Top of Extracted records

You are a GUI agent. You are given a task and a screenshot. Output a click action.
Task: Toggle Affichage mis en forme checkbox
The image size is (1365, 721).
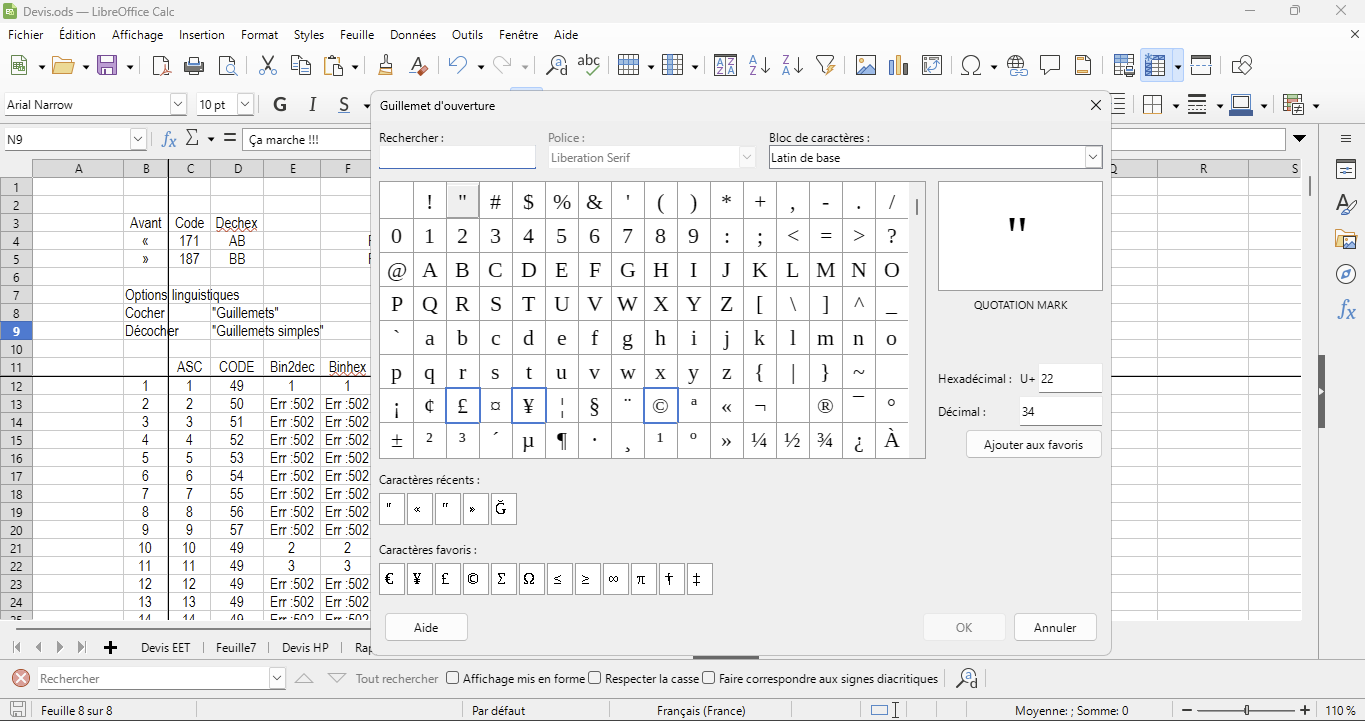453,678
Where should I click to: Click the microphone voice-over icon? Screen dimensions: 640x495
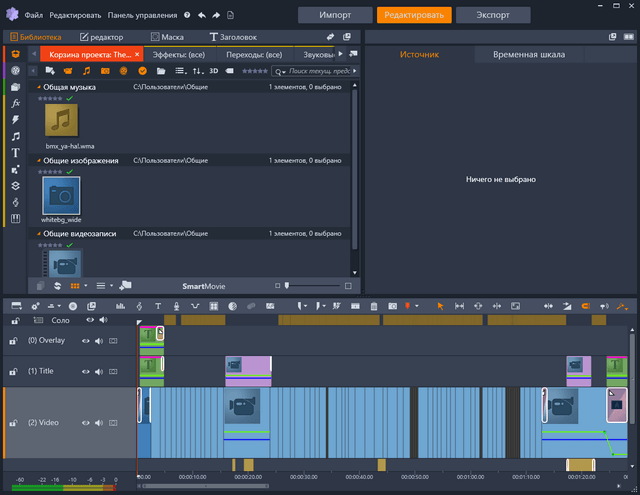[x=175, y=305]
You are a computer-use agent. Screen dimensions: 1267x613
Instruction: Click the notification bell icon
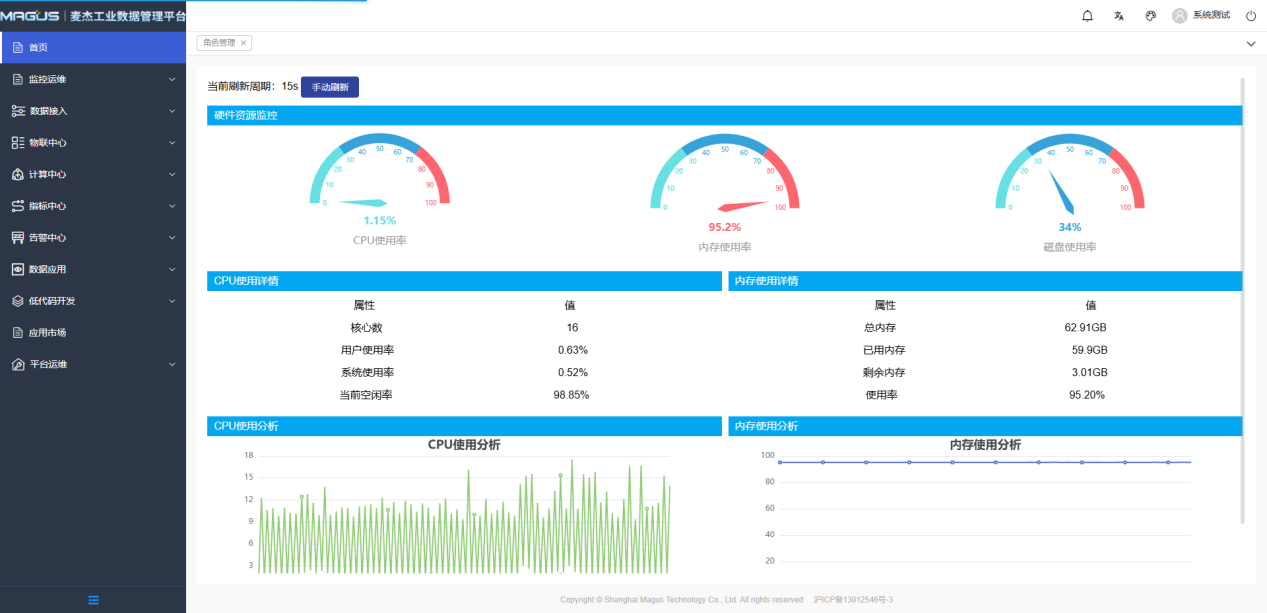[x=1088, y=16]
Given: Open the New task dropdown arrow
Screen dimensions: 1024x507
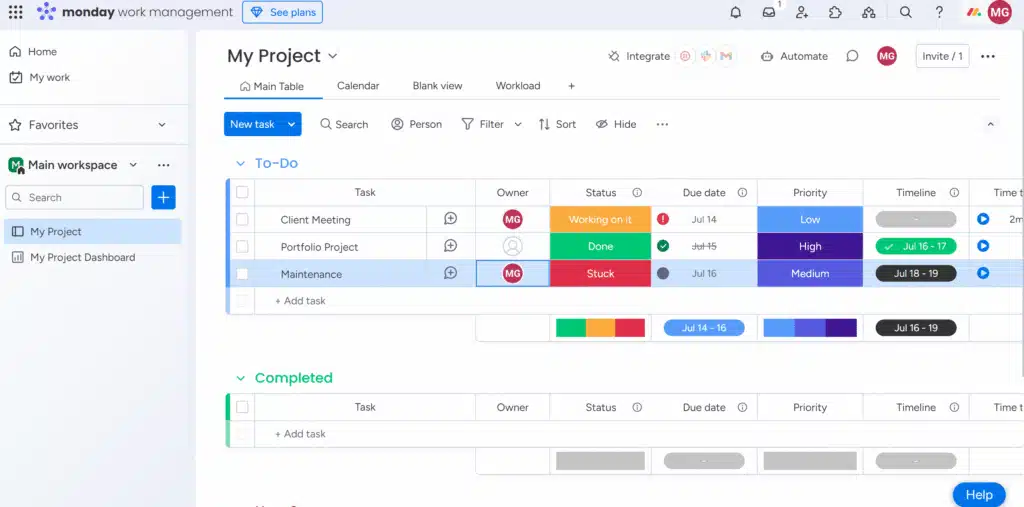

Bottom of Extracted records

◆ **Activity**
The records above need to be copied exactly, though not their pictures.

◆ **Answer below**
You are a GUI agent. You are given a task and a screenshot. Output a click action.
Task: Toggle Affichage mis en forme checkbox
The image size is (1365, 721).
453,678
Where should I click to: Click the microphone voice-over icon? Screen dimensions: 640x495
[x=175, y=305]
You are a computer-use agent. Screen dimensions: 1267x613
Instruction: Click the notification bell icon
[x=1088, y=16]
Given: Open the New task dropdown arrow
Screen dimensions: 1024x507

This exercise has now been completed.